[Extracted data entries]

☆ ☆ ☆ ☆ ☆

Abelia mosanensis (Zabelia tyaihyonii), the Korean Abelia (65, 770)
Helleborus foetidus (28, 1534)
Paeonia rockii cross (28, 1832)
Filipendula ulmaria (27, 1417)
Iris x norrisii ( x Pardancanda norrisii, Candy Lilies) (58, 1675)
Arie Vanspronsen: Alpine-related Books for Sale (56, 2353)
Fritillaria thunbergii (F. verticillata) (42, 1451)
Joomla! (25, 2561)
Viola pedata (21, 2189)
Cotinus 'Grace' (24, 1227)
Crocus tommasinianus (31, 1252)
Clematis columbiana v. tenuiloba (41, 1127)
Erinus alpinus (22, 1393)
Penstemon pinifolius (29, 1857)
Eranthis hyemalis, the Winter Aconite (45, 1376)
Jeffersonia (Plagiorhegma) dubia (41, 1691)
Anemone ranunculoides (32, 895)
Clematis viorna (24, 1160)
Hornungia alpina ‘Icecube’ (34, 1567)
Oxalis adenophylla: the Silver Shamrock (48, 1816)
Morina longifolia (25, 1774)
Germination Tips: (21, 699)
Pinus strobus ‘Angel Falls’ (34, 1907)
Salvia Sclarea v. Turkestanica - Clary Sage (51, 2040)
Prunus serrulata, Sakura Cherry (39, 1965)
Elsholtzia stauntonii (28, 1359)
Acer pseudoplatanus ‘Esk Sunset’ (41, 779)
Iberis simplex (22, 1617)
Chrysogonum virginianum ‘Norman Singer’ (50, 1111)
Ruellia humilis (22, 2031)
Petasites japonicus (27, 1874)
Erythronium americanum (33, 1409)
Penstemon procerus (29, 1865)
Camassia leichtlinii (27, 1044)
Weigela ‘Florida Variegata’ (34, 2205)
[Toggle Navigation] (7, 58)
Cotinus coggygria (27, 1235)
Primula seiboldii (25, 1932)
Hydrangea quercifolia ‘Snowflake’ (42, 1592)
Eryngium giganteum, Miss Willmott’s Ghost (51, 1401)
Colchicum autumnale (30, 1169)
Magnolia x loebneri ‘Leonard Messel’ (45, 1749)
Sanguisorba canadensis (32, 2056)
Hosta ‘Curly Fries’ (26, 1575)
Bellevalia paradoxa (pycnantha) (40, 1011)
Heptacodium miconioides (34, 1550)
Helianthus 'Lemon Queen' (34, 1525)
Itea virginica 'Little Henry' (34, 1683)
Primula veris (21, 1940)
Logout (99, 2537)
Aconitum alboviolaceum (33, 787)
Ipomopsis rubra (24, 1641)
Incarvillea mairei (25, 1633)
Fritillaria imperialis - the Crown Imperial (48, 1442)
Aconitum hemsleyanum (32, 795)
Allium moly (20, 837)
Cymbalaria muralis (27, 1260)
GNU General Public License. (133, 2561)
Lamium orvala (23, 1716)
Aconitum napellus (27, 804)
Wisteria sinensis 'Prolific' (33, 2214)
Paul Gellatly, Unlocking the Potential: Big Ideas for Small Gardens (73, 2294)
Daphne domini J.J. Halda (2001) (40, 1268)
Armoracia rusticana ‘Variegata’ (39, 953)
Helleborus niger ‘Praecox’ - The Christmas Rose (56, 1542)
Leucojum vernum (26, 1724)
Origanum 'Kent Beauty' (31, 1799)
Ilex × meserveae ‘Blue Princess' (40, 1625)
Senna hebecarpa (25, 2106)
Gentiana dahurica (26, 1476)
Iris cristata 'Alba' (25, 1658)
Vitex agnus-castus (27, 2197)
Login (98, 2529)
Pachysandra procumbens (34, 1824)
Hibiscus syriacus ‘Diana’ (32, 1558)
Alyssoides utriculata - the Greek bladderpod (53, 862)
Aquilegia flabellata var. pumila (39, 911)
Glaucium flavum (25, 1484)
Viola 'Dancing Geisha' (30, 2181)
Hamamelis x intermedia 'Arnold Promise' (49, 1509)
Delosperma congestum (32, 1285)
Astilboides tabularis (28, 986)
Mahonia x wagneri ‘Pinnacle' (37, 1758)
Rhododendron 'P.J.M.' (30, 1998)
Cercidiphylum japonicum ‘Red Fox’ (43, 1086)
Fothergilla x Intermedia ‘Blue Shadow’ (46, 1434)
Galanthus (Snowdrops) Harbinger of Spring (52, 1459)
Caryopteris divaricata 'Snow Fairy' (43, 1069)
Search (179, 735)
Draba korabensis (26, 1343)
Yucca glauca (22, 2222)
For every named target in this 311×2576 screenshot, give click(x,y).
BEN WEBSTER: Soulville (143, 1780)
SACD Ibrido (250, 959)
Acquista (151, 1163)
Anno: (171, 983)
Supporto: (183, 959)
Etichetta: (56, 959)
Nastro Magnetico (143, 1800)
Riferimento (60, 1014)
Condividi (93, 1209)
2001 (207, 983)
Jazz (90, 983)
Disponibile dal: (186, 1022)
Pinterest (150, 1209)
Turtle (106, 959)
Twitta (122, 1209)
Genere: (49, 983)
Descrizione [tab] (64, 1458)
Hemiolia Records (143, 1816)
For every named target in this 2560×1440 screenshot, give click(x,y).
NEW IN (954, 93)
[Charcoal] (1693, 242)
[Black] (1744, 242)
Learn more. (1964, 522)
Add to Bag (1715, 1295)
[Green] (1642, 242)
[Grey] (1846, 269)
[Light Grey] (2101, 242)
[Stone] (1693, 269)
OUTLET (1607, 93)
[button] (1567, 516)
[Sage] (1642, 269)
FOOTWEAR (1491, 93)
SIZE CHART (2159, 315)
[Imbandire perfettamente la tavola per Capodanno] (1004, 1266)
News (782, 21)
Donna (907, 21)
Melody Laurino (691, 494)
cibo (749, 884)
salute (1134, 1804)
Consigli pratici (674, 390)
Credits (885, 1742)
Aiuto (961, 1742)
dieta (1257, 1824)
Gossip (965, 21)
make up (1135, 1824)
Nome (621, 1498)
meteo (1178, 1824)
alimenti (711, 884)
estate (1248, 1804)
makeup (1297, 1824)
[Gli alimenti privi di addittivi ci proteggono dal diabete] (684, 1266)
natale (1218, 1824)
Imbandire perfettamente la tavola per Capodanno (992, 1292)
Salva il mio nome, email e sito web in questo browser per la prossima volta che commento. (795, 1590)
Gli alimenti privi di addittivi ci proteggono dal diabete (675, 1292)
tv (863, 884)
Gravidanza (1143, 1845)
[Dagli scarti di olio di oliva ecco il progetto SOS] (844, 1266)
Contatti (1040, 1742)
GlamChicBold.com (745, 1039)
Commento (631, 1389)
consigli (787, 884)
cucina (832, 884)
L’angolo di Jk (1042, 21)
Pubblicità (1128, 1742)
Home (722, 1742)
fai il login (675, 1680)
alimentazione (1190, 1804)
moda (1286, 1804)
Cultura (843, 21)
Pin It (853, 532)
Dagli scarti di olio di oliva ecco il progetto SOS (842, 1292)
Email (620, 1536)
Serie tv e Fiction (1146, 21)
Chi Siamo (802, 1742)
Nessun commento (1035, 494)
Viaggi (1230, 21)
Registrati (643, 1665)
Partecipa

☆ ☆ ☆ ☆ ☆

Task instructions>
Restate word for word only the lines above from the line containing "[Charcoal] (1693, 242)" to the line containing "moda (1286, 1804)", both of them included.

Response>
[Charcoal] (1693, 242)
[Black] (1744, 242)
Learn more. (1964, 522)
Add to Bag (1715, 1295)
[Green] (1642, 242)
[Grey] (1846, 269)
[Light Grey] (2101, 242)
[Stone] (1693, 269)
OUTLET (1607, 93)
[button] (1567, 516)
[Sage] (1642, 269)
FOOTWEAR (1491, 93)
SIZE CHART (2159, 315)
[Imbandire perfettamente la tavola per Capodanno] (1004, 1266)
News (782, 21)
Donna (907, 21)
Melody Laurino (691, 494)
cibo (749, 884)
salute (1134, 1804)
Consigli pratici (674, 390)
Credits (885, 1742)
Aiuto (961, 1742)
dieta (1257, 1824)
Gossip (965, 21)
make up (1135, 1824)
Nome (621, 1498)
meteo (1178, 1824)
alimenti (711, 884)
estate (1248, 1804)
makeup (1297, 1824)
[Gli alimenti privi di addittivi ci proteggono dal diabete] (684, 1266)
natale (1218, 1824)
Imbandire perfettamente la tavola per Capodanno (992, 1292)
Salva il mio nome, email e sito web in questo browser per la prossima volta che commento. (795, 1590)
Gli alimenti privi di addittivi ci proteggono dal diabete (675, 1292)
tv (863, 884)
Gravidanza (1143, 1845)
[Dagli scarti di olio di oliva ecco il progetto SOS] (844, 1266)
Contatti (1040, 1742)
GlamChicBold.com (745, 1039)
Commento (631, 1389)
consigli (787, 884)
cucina (832, 884)
L’angolo di Jk (1042, 21)
Pubblicità (1128, 1742)
Home (722, 1742)
fai il login (675, 1680)
alimentazione (1190, 1804)
moda (1286, 1804)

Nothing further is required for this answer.